*Task to carry out*. Transcribe the records underneath word for word, and leave no line out.

Listed entries Start Marker

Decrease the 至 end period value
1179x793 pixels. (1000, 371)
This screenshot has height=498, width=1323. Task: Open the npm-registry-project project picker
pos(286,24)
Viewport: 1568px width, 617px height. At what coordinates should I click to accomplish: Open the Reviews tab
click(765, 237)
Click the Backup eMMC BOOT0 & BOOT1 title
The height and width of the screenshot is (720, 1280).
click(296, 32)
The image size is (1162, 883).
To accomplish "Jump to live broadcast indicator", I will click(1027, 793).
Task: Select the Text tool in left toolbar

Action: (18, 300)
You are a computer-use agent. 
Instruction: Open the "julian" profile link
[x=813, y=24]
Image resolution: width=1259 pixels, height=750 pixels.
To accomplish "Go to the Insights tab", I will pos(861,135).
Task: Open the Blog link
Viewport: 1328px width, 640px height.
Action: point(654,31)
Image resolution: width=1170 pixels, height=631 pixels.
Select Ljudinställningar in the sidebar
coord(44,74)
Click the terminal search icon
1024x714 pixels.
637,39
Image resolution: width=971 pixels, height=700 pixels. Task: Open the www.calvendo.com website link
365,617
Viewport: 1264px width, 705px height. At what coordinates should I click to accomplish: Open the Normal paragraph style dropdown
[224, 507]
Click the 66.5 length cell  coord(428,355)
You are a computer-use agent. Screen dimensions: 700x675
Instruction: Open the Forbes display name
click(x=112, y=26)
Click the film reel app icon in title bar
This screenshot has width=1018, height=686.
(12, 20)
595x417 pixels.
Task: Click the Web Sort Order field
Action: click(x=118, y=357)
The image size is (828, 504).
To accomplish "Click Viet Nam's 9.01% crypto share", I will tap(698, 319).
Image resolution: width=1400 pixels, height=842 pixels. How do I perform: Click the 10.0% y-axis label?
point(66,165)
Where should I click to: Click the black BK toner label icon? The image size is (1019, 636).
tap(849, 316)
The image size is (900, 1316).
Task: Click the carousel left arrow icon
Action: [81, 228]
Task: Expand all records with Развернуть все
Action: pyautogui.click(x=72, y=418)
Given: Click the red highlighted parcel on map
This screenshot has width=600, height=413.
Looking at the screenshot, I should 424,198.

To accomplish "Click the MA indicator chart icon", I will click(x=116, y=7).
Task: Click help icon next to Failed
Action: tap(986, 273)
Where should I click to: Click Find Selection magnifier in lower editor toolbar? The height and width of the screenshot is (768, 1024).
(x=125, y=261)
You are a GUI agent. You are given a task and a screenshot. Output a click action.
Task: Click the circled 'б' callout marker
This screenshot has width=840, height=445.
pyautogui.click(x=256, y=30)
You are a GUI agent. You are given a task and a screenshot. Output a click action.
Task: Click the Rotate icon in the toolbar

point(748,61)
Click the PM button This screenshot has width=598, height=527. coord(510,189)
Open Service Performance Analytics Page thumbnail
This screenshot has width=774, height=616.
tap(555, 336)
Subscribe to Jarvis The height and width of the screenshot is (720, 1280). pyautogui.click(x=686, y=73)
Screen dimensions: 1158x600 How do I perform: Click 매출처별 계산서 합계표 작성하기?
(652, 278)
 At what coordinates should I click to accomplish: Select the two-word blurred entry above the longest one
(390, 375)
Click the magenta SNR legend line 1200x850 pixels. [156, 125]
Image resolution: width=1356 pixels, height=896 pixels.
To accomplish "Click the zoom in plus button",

Listed entries End Marker

*Written solution*.
Decrease the 至 end period value
1179x793 pixels. (1000, 371)
This screenshot has height=498, width=1323. Task: Open the npm-registry-project project picker
pos(286,24)
Viewport: 1568px width, 617px height. At what coordinates should I click to accomplish: Open the Reviews tab
click(765, 237)
Click the Backup eMMC BOOT0 & BOOT1 title
The height and width of the screenshot is (720, 1280).
click(296, 32)
The image size is (1162, 883).
To accomplish "Jump to live broadcast indicator", I will click(1027, 793).
Task: Select the Text tool in left toolbar

Action: (18, 300)
You are a computer-use agent. 
Instruction: Open the "julian" profile link
[x=813, y=24]
Image resolution: width=1259 pixels, height=750 pixels.
To accomplish "Go to the Insights tab", I will pos(861,135).
Task: Open the Blog link
Viewport: 1328px width, 640px height.
Action: point(654,31)
Image resolution: width=1170 pixels, height=631 pixels.
Select Ljudinställningar in the sidebar
coord(44,74)
Click the terminal search icon
1024x714 pixels.
637,39
Image resolution: width=971 pixels, height=700 pixels. Task: Open the www.calvendo.com website link
365,617
Viewport: 1264px width, 705px height. At what coordinates should I click to accomplish: Open the Normal paragraph style dropdown
[224, 507]
Click the 66.5 length cell  coord(428,355)
You are a computer-use agent. Screen dimensions: 700x675
Instruction: Open the Forbes display name
click(x=112, y=26)
Click the film reel app icon in title bar
This screenshot has width=1018, height=686.
(12, 20)
595x417 pixels.
Task: Click the Web Sort Order field
Action: click(x=118, y=357)
The image size is (828, 504).
To accomplish "Click Viet Nam's 9.01% crypto share", I will tap(698, 319).
Image resolution: width=1400 pixels, height=842 pixels. How do I perform: Click the 10.0% y-axis label?
point(66,165)
Where should I click to: Click the black BK toner label icon? The image size is (1019, 636).
tap(849, 316)
The image size is (900, 1316).
Task: Click the carousel left arrow icon
Action: [81, 228]
Task: Expand all records with Развернуть все
Action: pyautogui.click(x=72, y=418)
Given: Click the red highlighted parcel on map
This screenshot has width=600, height=413.
Looking at the screenshot, I should 424,198.

To accomplish "Click the MA indicator chart icon", I will click(x=116, y=7).
Task: Click help icon next to Failed
Action: tap(986, 273)
Where should I click to: Click Find Selection magnifier in lower editor toolbar? The height and width of the screenshot is (768, 1024).
(x=125, y=261)
You are a GUI agent. You are given a task and a screenshot. Output a click action.
Task: Click the circled 'б' callout marker
This screenshot has width=840, height=445.
pyautogui.click(x=256, y=30)
You are a GUI agent. You are given a task and a screenshot. Output a click action.
Task: Click the Rotate icon in the toolbar

point(748,61)
Click the PM button This screenshot has width=598, height=527. coord(510,189)
Open Service Performance Analytics Page thumbnail
This screenshot has width=774, height=616.
tap(555, 336)
Subscribe to Jarvis The height and width of the screenshot is (720, 1280). pyautogui.click(x=686, y=73)
Screen dimensions: 1158x600 How do I perform: Click 매출처별 계산서 합계표 작성하기?
(652, 278)
 At what coordinates should I click to accomplish: Select the two-word blurred entry above the longest one
(390, 375)
Click the magenta SNR legend line 1200x850 pixels. [156, 125]
Image resolution: width=1356 pixels, height=896 pixels.
To accomplish "Click the zoom in plus button",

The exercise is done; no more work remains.